Some phyla, furthermore, showed no impact of soil management practice (Fig. 4a), while analysis at the precise level (Fig. 4b) revealed an effect of tillage on the relative abundance of certain phylum members. A difference was observed, for example, between two subgroups of the phylum Ascomycota: a higher relative abundance was observed for Gibberella (A) under conventional tillage and for Trichocomaceae (A) under reduced tillage. These results again highlight the importance of comparing communities of soil fungi at the most precise taxonomic level accessible.

Some of these taxa are known to have specific roles in ecosystems. For example, Gibberellazeae, also known as Fusarium graminearum, is the causative agent of Fusarium head blight of wheat (Bottalico 1998). This disease can cause root, stem, and ear decay, resulting in a significant reduction in crop yield. As reported by Booth (1971), F. graminearum can survive saprophytically on a wide range of gramineous host debris, such as wheat residues. As our samples were taken at a depth between 15 and 20 cm, the higher relative abundance of F. graminearum observed under conventional tillage might be due to the presence of crop residues from previous wheat crops at this depth, while crop residues remain in the topsoil (<10 cm) under reduced tillage.

For both bacteria and fungi, the observed pattern changes can be explained by differences in soil conditions between conventional and reduced tillage. We show here that several soil parameters, including porosity, potassium, nitrates, pH, sodium, and phosphorus, were higher under conventional tillage and might explain variations in bacterial community composition. Among these factors, the pH has been recognized as the best driver of changes in bacterial community composition and diversity, while fungal community composition appears closely associated with changes in nutrient status, such as phosphorus and the C/N ratio (Lauber et al. 2008). Here we show a variation in nitrates and phosphorus between conventional and reduced tillage, which might explain the observed fungal pattern changes.

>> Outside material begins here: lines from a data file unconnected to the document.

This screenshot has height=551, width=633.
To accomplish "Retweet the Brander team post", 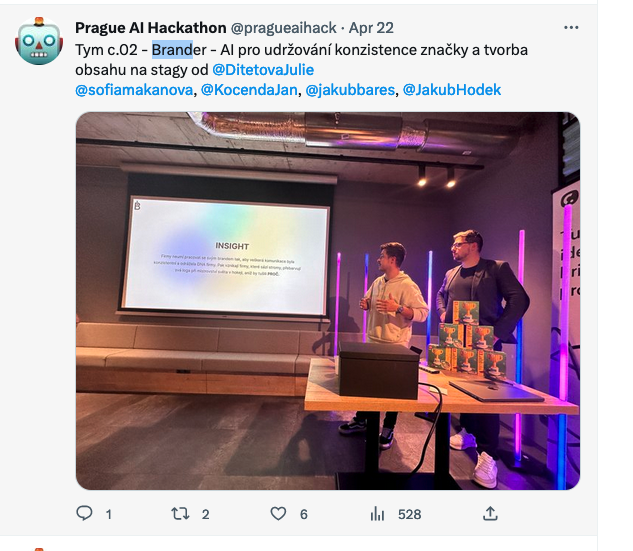I will (180, 513).
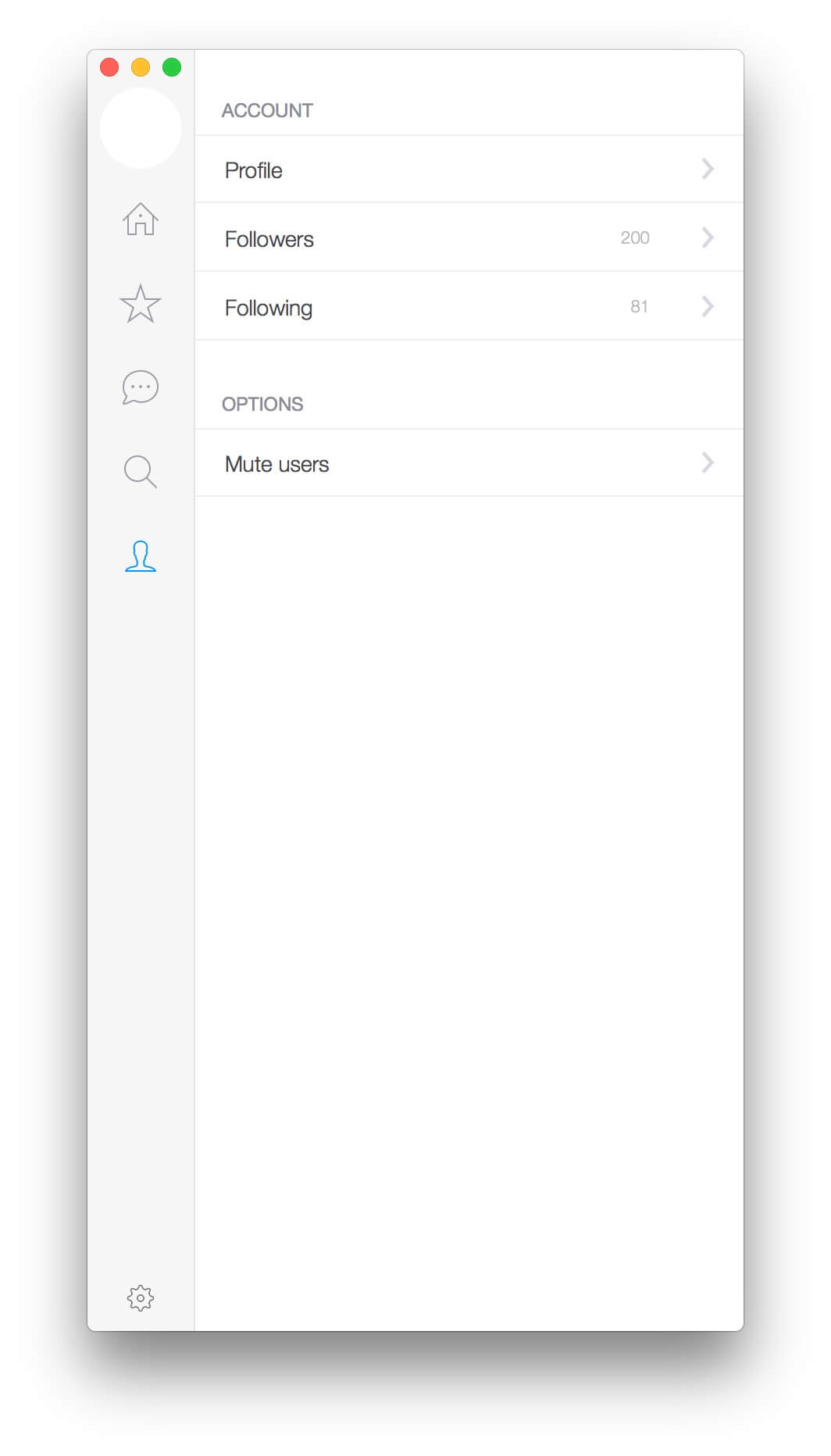Open the Profile row
The width and height of the screenshot is (831, 1456).
click(x=469, y=170)
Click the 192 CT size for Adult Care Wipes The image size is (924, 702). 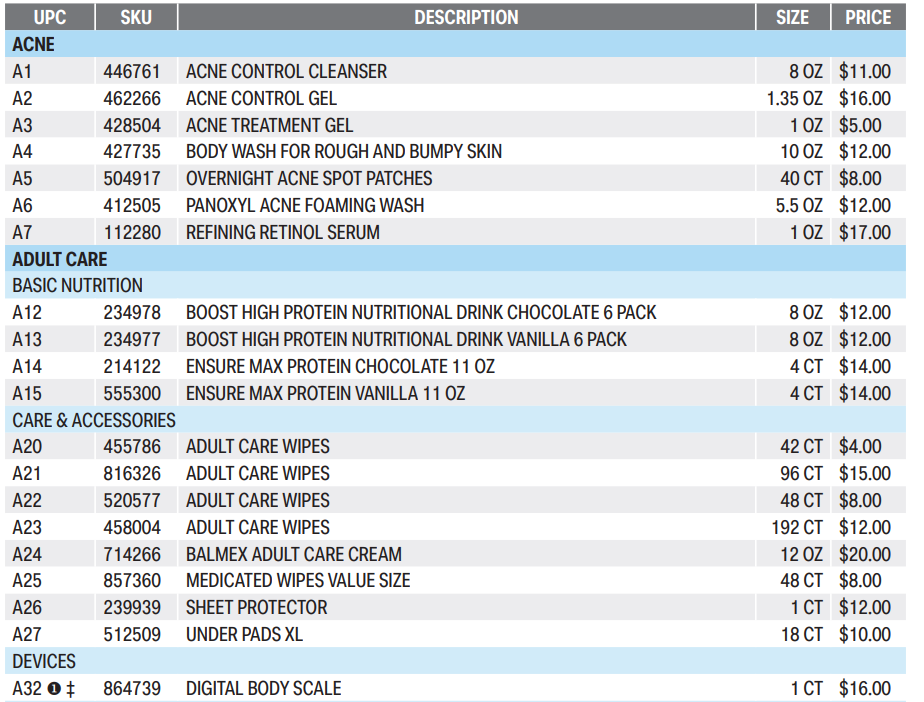(x=799, y=527)
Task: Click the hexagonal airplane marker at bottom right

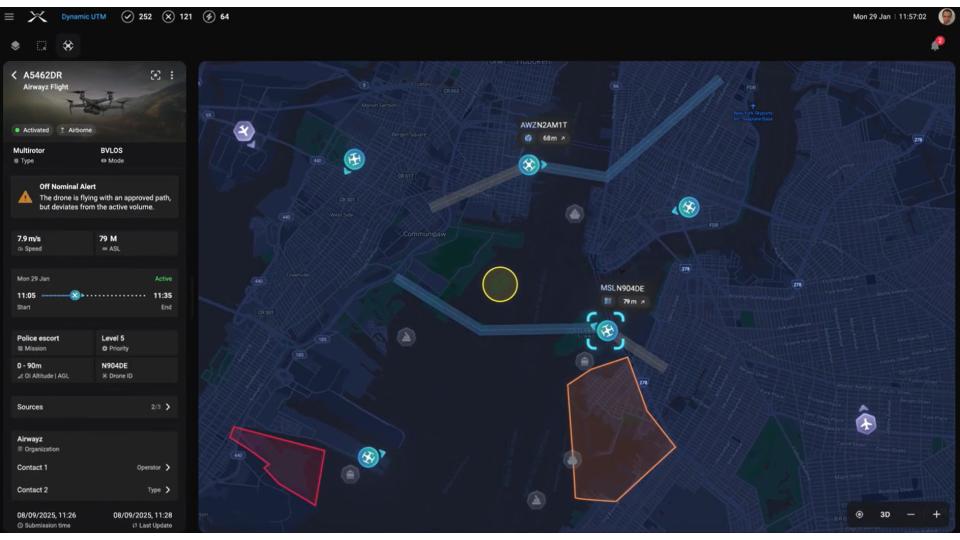Action: tap(866, 424)
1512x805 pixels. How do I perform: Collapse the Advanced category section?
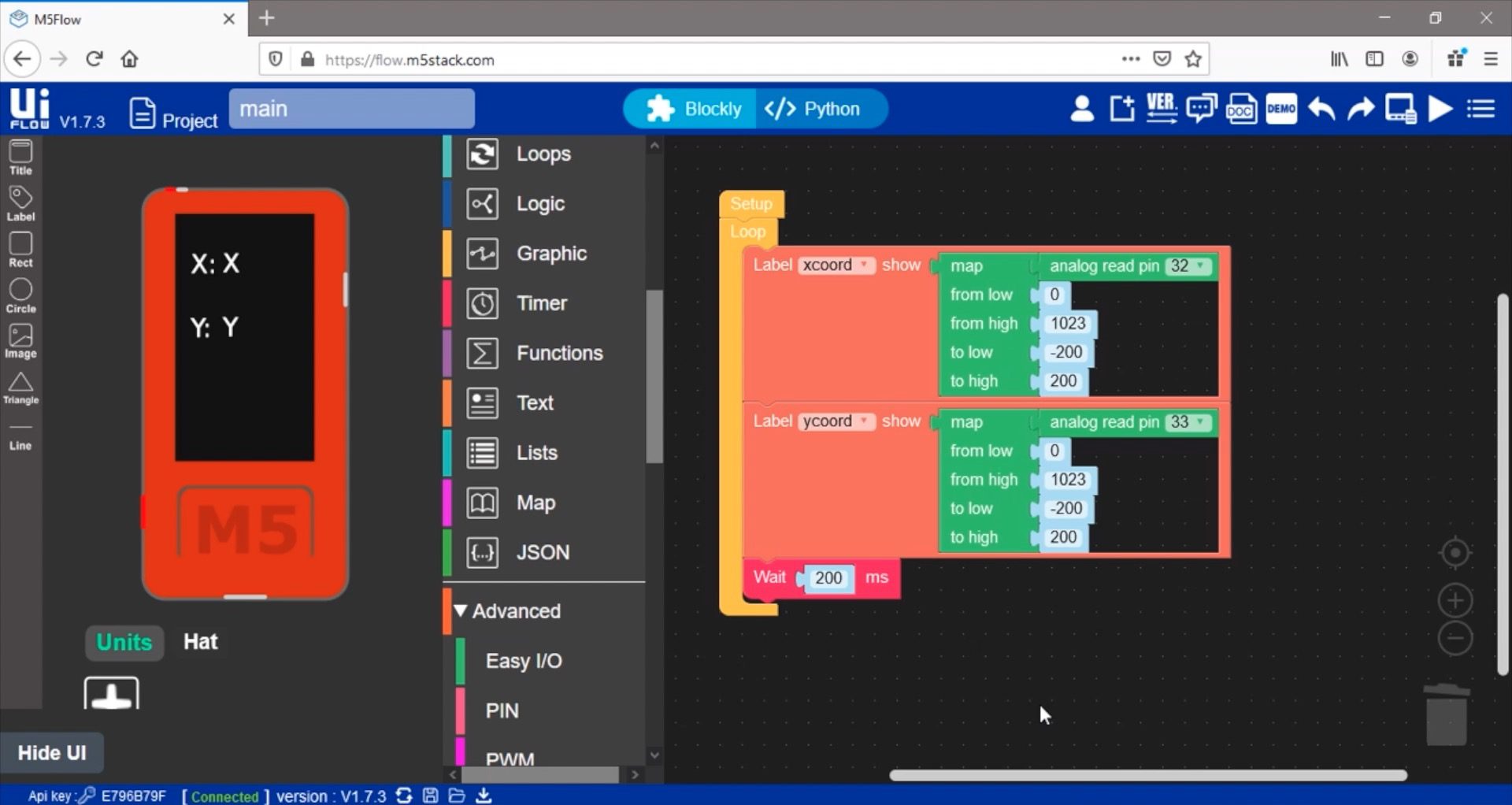(508, 611)
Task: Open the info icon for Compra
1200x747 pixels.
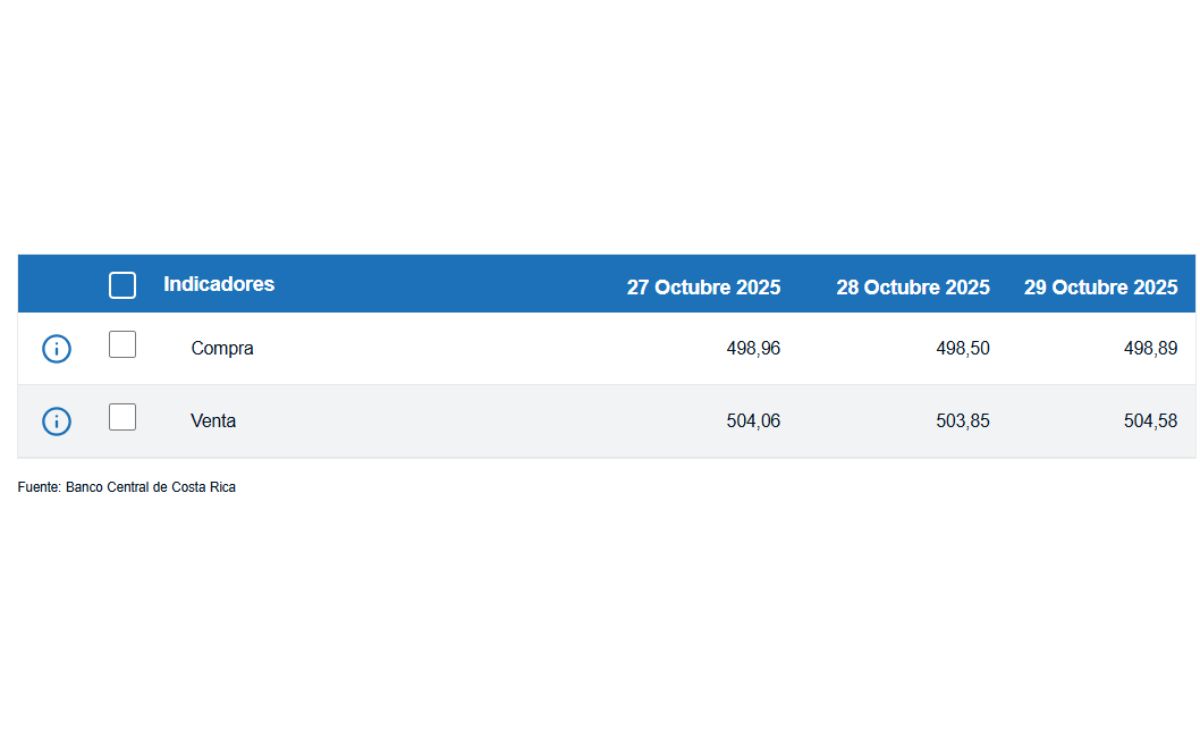Action: [x=57, y=349]
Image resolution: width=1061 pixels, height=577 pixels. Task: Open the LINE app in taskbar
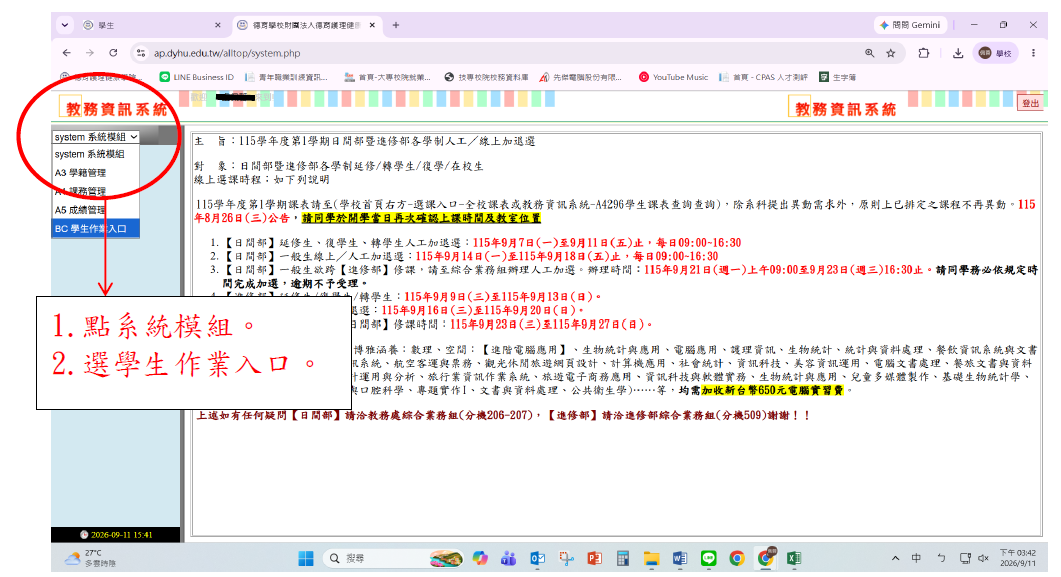pyautogui.click(x=708, y=558)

By exploiting the data obtainable at a more precise taxonomic level, we are able to go further in our analysis and to identify groups of organisms that are affected by soil management practice. For example, because Gibberellazeae has a negative effect on wheat, information on its higher relative abundance under conventional tillage is relevant to farmers, who can expect to see the disease under such soil practice. This information is missed when the data are analyzed at phylum level. However, to exploit the available data on microbial community composition, agronomists need to know more about the roles played by soil microorganisms in their environment, and about their effects on plant health and growth. For many taxa, such information is still hard to obtain.

4 Conclusion

In the present work, we have attempted to improve the discrimination power of microbial community analysis applied to soils subjected to different tillage and residue management practices. For this, we have assessed the importance of exploiting 16S and 28S rRNA gene sequencing data at sub-phylum level to identify effects of soil management practice. Our results highlight tillage practice as an important factor influencing microbial community composition. Plowing notably affects several physico-chemical parameters that contribute greatly to shaping the microbial habitat: soil porosity, pH, and the NO3, P, K, and Na contents. These can be expected to affect microbial community composition. Most importantly, we show that some effects of tillage observed at sub-phylum level escape notice at phylum level and that some effects detectable at this higher taxonomic level mask differences in the responses of different members of a same phylum. Clearly, phylum-level analysis cannot do justice to the diversity of organisms within a phylum. As on the other hand it is currently impossible to assign a genus or species to each operational taxonomic unit, we recommend the compromise described in this paper: using for each operational taxonomic unit the most precise taxonomic level attainable. This method should facilitate a fine-scaled and detailed assessment of microbial communities across different soil practices.